Sessenta e cinco dias

Oliver Cowdery chegou a Harmony em 5 de abril de 1829, e o trabalho recomeçou em 7 de abril, data que o próprio texto canônico registra.

67 Dois dias após a chegada do Sr. Cowdery (estávamos em 7 de abril), comecei a traduzir o Livro de Mórmon e ele começou a escrever para mim.

Em meados de maio o trabalho já cobria Mosias, Alma, Helamã e o ministério de Cristo em 3 Néfi. Na primeira semana de junho o grupo mudou-se cerca de cento e sessenta quilômetros, até a casa de Peter Whitmer em Fayette, Nova York. Em 11 de junho de 1829 o direito autoral foi registrado, usando o texto da página de rosto como descrição legal, o que indica que ela já estava traduzida. No fim de junho o trabalho estava concluído.

A conta mais citada é de John W. Welch, professor de direito na BYU: oitenta e cinco dias corridos entre 7 de abril e 30 de junho de 1829, dos quais cerca de sessenta e cinco ou menos foram dias úteis de trabalho, o que dá uma média de oito páginas por dia na edição atual, de 531 páginas. A faixa de sessenta e três a setenta e cinco dias que às vezes circula é o espalhamento entre estimativas diferentes e não uma cifra do próprio Welch.

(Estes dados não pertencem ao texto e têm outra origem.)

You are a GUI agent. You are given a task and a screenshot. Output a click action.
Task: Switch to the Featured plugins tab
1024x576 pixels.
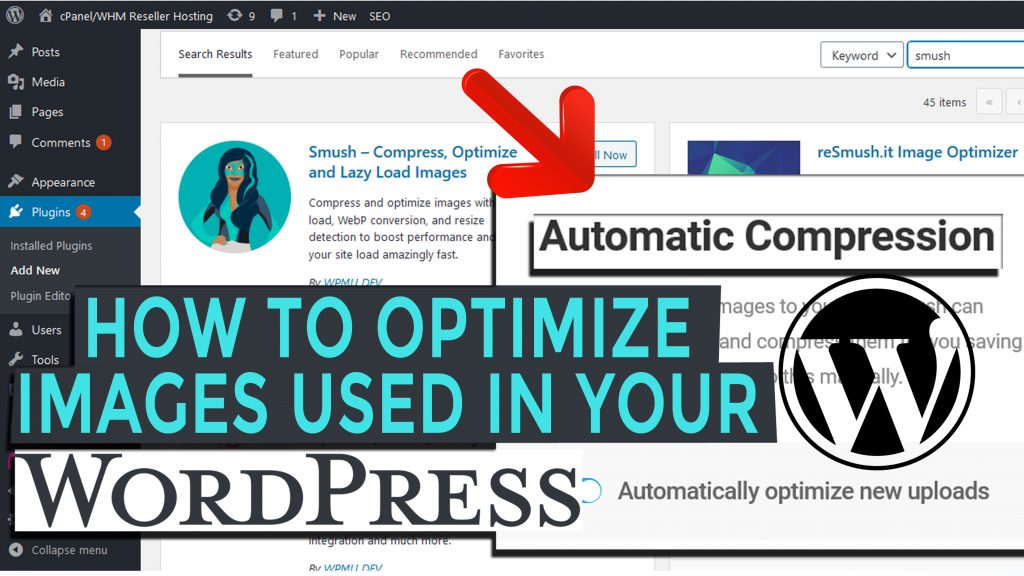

Convém notar que a reconstrução de Welch supõe que a tradução recomeçou em Mosias, com 1 e 2 Néfi vindo por último, hipótese aceita também por Bushman, mas que é reconstrução acadêmica e não declaração de participante.

O ensaio de 2013

Em 30 de dezembro de 2013 a Igreja SUD publicou A Tradução do Livro de Mórmon, na série de ensaios sobre tópicos do evangelho. O documento afirma que a maioria dos relatos fala do uso do Urim e Tumim, sejam os intérpretes, seja a pedra de vidente, e que segundo esses relatos Joseph Smith colocava o instrumento num chapéu, pressionava o rosto contra ele para bloquear a luz externa e lia em voz alta as palavras em inglês que apareciam. O ensaio explica ainda que os dois instrumentos eram aparentemente intercambiáveis, que por conveniência ele passou a usar sobretudo a pedra única, e que com o tempo o termo Urim e Tumim passou a cobrir os dois, funcionando menos como nome de um objeto específico e mais como categoria descritiva de instrumentos de revelação.

A discussão que continua aberta não é mais sobre o chapéu, e sim sobre o grau de controle do texto. Skousen defende controle apertado, com nomes próprios soletrados letra a letra e erros de audição do escriba preservados no manuscrito. Blake Ostler, Brant Gardner e Grant Hardy defendem um controle solto, em que ideias reveladas passariam pela linguagem do tradutor, e apoiam-se num texto do próprio cânone SUD que manda estudar a questão na mente antes de perguntar. As duas leituras têm consequências opostas para o que significa a palavra tradução aqui, e nenhuma delas venceu.